El presidente del Instituto Mexicano de la Propiedad Industrial (IMPI), Vidal Llerenas, confirmó esta mañana que la marca del pato Merlín pertenece a la familia de Carla Ivette Gómez, quien es la legítima titular del registro. La declaración se realizó a través de la cuenta oficial del funcionario en la red social X.
Esta resolución se da luego de que el IMPI recibiera, durante la noche del 17 de junio, al menos cuatro solicitudes para registrar la marca del pato, presentadas con apenas minutos de diferencia.
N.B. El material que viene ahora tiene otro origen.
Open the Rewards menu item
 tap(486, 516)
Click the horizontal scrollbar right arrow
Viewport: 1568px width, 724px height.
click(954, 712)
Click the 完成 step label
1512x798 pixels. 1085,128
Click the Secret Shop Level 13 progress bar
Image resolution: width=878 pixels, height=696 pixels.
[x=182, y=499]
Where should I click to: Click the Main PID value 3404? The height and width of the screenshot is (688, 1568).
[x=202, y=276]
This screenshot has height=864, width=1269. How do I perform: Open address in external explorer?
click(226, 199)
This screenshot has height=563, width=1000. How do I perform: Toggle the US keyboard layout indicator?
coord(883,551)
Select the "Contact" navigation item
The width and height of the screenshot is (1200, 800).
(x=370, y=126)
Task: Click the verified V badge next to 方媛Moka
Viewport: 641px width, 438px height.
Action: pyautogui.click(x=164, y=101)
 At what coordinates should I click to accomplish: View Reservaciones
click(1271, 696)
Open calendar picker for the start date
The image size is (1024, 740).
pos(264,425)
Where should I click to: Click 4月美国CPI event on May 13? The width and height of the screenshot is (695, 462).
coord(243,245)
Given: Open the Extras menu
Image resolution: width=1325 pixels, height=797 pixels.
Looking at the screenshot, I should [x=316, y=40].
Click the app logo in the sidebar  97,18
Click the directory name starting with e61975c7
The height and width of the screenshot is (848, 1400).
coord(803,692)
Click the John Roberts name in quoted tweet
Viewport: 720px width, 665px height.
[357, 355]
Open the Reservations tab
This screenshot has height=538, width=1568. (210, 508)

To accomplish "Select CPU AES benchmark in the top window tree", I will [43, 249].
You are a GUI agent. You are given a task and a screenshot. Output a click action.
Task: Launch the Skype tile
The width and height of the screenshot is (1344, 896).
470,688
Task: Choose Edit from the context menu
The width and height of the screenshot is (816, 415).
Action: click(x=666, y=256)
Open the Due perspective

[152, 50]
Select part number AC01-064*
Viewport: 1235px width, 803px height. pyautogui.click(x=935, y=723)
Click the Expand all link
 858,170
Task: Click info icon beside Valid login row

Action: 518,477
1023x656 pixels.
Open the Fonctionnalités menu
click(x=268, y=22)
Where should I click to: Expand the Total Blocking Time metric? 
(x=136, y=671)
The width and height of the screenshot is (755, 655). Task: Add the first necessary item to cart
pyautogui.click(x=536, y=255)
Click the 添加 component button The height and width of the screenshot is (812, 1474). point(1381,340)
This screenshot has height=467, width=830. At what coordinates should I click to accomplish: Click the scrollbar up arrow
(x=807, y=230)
La primera de estas solicitudes fue presentada a las 21:23 horas por Rosa María Hernández Flores, con domicilio en Zapopan, Jalisco, quien registró tres expedientes para diferentes clases: servicios de entretenimiento (clase 41), promoción y publicidad (clase 35), y ropa (clase 25).
Los tres expedientes contaron con el apoderado Carlos Alfonso Alvarado Butanda, con dirección en la Ciudad de México. Posteriormente, a las 21:38 horas del mismo día, David Sides Fuentes, de Mérida, Yucatán, presentó otra solicitud bajo la denominación «El Pato Merlín, El Pato de la Suerte», que abarca una amplia gama de servicios relacionados con publicidad, campañas políticas y gestión empresarial.
Cinco días después, el 22 de junio, Carla Ivette Gómez acudió personalmente al IMPI para presentar su solicitud de registro, tras reunirse con la jefa de Gobierno, Claudia Sheinbaum, en Palacio Nacional. La mandataria expresó su apoyo a Gómez, señalando que «no es justo que alguien más quiera registrar al pato como una marca».
Este desenlace reafirma la propiedad legítima de la familia Gómez sobre la marca del pato Merlín, que se ha convertido en un símbolo espontáneo y representativo del Mundial 2026, un evento que sin duda atraerá la atención nacional e internacional. La claridad y el orden en la resolución de este asunto contribuyen a fortalecer la confianza en las instituciones encargadas de proteger la propiedad intelectual en México.